A building block in the pipeline template; self-contained user code that performs one step in the pipeline, such as preprocessing, transformation, training, etc. A component must be packaged as a Docker image. See the guide to building your own components.

Experiment

A workspace where you can try different configurations of your pipelines. You can use experiments to organize your runs to logical groups. Experiments can contain arbitrary runs, and you can add recurring runs there as well.

Run

A single execution of a pipeline. Runs comprise an immutable log of all experiments that you attempt, and are designed to be self-contained to allow for reproducibility. You can track the progress of a run by looking at its details page, where you can see its runtime graph, as well as output artifacts and logs for each of its steps.

Recurring run config

A copy of the pipeline with all fields (parameters) specified, plus a run trigger.
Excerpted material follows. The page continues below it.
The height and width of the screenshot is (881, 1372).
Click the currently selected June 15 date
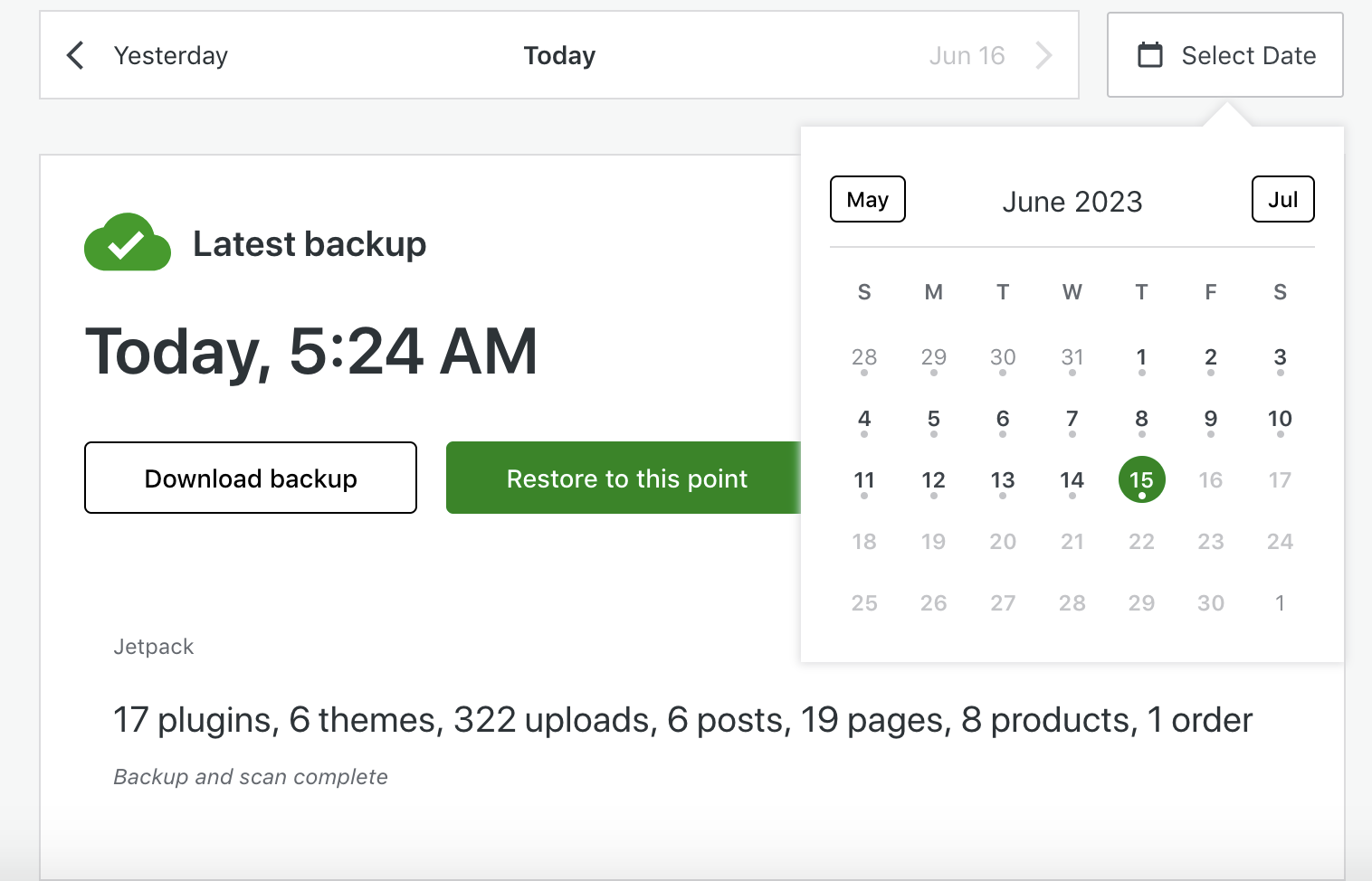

You can start a recurring run inside any experiment, and it will periodically start a new copy of the run config. You can enable/disable the recurring run from the UI.

Run trigger

You select one of multiple types of triggers to tell the system when a recurring run config spawns a new run:

  • Periodic: for an interval-based scheduling of runs (for example: every 2 hours or every 45 minutes).
  • Cron: for specifying cron semantics for scheduling runs. The UI also has an option for you to manually enter a cron expression.

Step

An execution of one of the components in the pipeline. The relationship of a step to its component is much like that of a run to its pipeline: an instantiation relationship. In a complex pipeline, components can execute multiple times in loops, or conditionally after resolving an if/else like clause in the pipeline code.

Step output artifacts

Artifacts are outputs emitted by the pipeline’s steps, which the Kubeflow pipelines UI understands, and can render as rich visualizations. It’s useful for pipeline components to include artifacts so that you can provide for performance evaluation, quick decision making for the run, or comparison across different runs. Artifacts also make it possible to understand how the pipeline’s different components work. This can range from a plain textual view of the data to rich interactive visualizations.

Back end

A REST API server supports the front end. For user data stored in external services (for example, Google Cloud Storage), the front end makes requests directly to those services using their client libraries.